纖雨狀似頗委屈地點點頭,段清狂不由得傻眼。
「但……但是我不需……」
眼見纖雨眸眶突然亮晶晶地溼漉漉起來了,段清狂聲音一窒,再也說不下去了,張著嘴,半晌後,他才自暴自棄地大嘆一聲。
「坐就坐,媽的,你就是做輪床來我也躺,這樣可以了吧?」不一會兒,他已經臉發黑的坐在「那玩意兒」上頭。
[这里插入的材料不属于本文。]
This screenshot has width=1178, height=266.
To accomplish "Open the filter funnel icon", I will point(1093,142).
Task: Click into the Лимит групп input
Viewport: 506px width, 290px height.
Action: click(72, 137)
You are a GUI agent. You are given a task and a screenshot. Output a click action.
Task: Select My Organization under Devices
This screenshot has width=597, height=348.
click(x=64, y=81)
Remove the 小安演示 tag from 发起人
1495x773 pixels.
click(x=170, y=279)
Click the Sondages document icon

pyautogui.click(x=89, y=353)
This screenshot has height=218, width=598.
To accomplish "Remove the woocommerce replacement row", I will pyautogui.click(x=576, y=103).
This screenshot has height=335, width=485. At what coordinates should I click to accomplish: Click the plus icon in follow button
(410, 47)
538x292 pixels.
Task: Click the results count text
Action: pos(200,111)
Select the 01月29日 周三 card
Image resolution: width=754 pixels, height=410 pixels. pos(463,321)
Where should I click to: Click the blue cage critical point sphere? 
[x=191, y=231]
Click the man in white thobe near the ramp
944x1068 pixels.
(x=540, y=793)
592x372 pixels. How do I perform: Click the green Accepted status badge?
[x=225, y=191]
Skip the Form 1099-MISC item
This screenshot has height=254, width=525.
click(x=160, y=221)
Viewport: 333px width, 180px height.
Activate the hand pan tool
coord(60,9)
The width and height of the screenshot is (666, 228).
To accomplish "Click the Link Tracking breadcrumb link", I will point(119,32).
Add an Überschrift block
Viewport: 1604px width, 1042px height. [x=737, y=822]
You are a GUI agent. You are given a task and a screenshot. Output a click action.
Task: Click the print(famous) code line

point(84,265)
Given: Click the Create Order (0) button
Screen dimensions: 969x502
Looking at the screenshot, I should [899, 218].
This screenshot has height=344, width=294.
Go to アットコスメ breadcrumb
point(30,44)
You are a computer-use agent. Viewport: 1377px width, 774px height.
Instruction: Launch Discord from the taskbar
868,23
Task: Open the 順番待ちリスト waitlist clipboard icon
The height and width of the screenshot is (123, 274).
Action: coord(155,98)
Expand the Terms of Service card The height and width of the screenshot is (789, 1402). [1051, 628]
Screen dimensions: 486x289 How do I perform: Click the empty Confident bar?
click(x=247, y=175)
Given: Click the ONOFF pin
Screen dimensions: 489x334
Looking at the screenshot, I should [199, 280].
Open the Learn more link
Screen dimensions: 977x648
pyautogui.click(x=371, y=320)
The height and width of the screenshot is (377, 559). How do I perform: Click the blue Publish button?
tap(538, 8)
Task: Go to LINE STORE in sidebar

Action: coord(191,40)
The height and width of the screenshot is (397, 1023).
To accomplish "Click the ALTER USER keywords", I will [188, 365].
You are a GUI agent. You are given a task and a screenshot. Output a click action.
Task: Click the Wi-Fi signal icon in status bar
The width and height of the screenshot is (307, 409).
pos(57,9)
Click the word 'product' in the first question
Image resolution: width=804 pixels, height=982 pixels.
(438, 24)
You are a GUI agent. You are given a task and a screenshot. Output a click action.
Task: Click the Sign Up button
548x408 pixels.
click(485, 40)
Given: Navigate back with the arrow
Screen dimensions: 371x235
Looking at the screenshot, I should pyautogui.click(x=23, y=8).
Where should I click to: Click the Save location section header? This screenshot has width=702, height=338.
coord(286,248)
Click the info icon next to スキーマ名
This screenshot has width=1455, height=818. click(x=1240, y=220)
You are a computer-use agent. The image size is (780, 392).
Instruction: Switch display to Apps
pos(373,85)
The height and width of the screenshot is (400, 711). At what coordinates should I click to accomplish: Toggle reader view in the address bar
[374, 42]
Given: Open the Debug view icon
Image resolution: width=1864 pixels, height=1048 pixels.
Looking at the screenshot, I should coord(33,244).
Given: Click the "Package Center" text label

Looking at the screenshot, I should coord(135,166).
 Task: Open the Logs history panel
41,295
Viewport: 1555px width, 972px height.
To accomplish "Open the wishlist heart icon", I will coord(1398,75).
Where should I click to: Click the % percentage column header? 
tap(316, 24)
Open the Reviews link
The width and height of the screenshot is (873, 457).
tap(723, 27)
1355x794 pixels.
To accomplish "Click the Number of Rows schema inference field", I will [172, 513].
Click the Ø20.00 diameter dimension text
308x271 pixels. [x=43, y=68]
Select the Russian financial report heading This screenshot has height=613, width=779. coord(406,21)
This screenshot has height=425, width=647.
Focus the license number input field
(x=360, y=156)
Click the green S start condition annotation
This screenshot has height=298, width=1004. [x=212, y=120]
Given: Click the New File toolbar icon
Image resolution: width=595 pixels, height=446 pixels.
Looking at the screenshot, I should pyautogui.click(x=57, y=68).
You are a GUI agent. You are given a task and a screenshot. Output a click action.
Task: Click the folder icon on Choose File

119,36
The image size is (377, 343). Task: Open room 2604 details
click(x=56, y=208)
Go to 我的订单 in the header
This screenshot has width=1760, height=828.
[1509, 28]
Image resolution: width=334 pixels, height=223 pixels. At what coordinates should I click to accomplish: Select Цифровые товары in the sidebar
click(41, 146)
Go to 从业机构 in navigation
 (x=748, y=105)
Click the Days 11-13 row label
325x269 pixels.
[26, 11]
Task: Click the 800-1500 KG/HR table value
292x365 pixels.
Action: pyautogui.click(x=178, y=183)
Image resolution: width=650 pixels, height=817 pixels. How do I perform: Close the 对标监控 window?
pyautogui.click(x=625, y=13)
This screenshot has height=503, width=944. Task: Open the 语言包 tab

「真是有夠他媽的,沒想到我段清狂居然也有坐輪椅的一天!」
寶月和秀珠兩人躲在後面差點笑破肚皮,文滌臣故作正經地直點頭稱讚說很適合他,纖雨則眯著眼開始計畫下一步該怎麼做。
原來對男人撒嬌就是這樣嗎?
嗯!果真是比溫柔勸服還好用呢!文公子這一招果然厲害,雖然第一回使用不太自在,但熱能生巧,多用幾次就沒問題了。也許她應該向文公子多討教幾招,以便對付清狂的頑固絕症,如此一來,情況或許可以越來越順利了。
那麼,下一步是……
「清狂,我們是不是該討論一下三天後的中秋該如何了?」
「你不用擔心,我來想辦法就好了。」段清狂一副胸有成竹的樣子,其實肚子裡連半根草也沒有。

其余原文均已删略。